The new clause gives the peer-to-peer property platform the ability to extend a loan facility agreement at its own discretion where it is believed to be in the best interest of the investor and borrower.
A lender will have to also agree to the extension.
Read more: LandlordInvest hits £5m lending milestone
“We have not extended any loan to date, only refinanced platform loans,” Filip Karadaghi, chief executive of LandlordInvest, said.
“However, refinancing does not always meet the requirements of a specific loan and situation and we have therefore included this possibility in our terms and conditions to ensure the best outcome for our customers.”
The platform has also made a number of changes to the way its secondary market works.
Lenders will now be unable to list a loan on the secondary market if it is in arrears or has just one payment remaining.

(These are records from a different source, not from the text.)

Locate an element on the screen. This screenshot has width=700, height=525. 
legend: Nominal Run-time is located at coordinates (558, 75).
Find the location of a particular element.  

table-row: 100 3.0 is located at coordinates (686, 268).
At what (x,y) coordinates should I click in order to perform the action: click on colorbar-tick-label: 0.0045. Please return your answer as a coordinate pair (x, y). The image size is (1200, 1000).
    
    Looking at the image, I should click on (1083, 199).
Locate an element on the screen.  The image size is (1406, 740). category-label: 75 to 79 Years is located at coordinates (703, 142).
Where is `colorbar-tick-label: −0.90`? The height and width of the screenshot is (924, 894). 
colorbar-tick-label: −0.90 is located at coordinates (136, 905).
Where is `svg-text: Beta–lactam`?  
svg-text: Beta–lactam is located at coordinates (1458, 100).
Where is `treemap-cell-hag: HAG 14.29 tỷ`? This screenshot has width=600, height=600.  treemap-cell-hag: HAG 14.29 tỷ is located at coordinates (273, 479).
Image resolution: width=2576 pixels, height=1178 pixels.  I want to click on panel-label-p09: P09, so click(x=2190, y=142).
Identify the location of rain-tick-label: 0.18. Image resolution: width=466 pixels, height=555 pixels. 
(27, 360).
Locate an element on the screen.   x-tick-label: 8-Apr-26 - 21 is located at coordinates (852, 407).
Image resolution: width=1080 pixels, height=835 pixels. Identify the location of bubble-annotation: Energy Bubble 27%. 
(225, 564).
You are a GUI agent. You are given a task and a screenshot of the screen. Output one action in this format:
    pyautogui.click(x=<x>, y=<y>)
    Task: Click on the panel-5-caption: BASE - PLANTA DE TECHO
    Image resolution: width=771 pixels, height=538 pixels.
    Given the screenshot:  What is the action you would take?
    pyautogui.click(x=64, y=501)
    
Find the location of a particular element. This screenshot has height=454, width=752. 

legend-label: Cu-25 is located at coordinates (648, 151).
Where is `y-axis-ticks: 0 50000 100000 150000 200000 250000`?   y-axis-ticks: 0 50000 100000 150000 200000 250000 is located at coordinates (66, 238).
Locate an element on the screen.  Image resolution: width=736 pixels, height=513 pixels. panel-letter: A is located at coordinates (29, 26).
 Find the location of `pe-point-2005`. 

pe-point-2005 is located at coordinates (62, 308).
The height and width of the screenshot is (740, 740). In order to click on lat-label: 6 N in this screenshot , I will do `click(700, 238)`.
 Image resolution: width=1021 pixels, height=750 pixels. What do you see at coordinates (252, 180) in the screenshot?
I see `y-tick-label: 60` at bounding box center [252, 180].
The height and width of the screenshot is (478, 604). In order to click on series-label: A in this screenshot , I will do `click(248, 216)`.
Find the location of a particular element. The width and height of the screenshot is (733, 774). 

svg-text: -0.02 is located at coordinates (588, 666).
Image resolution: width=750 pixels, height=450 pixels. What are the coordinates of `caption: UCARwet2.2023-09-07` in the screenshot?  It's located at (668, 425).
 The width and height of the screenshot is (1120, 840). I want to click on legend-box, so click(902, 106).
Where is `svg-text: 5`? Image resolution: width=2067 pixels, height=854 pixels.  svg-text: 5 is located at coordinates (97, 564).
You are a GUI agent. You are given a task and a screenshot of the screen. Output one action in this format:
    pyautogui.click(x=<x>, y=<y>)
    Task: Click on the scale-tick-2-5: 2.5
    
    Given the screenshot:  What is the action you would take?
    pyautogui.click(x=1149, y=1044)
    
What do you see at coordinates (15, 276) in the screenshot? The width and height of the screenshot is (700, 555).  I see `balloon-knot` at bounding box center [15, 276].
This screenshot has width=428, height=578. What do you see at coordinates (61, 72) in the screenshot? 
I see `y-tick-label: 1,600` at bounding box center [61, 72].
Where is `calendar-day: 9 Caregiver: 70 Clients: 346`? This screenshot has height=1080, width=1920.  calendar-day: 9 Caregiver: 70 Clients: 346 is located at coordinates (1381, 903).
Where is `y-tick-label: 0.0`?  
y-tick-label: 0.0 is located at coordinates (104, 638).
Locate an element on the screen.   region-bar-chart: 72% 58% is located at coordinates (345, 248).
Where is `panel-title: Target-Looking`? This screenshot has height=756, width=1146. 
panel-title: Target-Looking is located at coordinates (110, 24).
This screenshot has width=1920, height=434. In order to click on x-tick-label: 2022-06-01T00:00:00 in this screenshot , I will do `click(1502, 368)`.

Another new clause lets the platform suspend a loan from the secondary market if it becomes aware of information that could “significantly impact” a lender’s decision to purchase it.
LandlordInvest hit £1m of sales on its secondary market in March.
The platform, which launched its secondary market last year, announced 1,393 loan sales have been completed, worth an average of £730.
The highest loan sale was £50,000 and the lowest was just £100.
The number of unique sellers was 86 and the number of unique buyers was 150.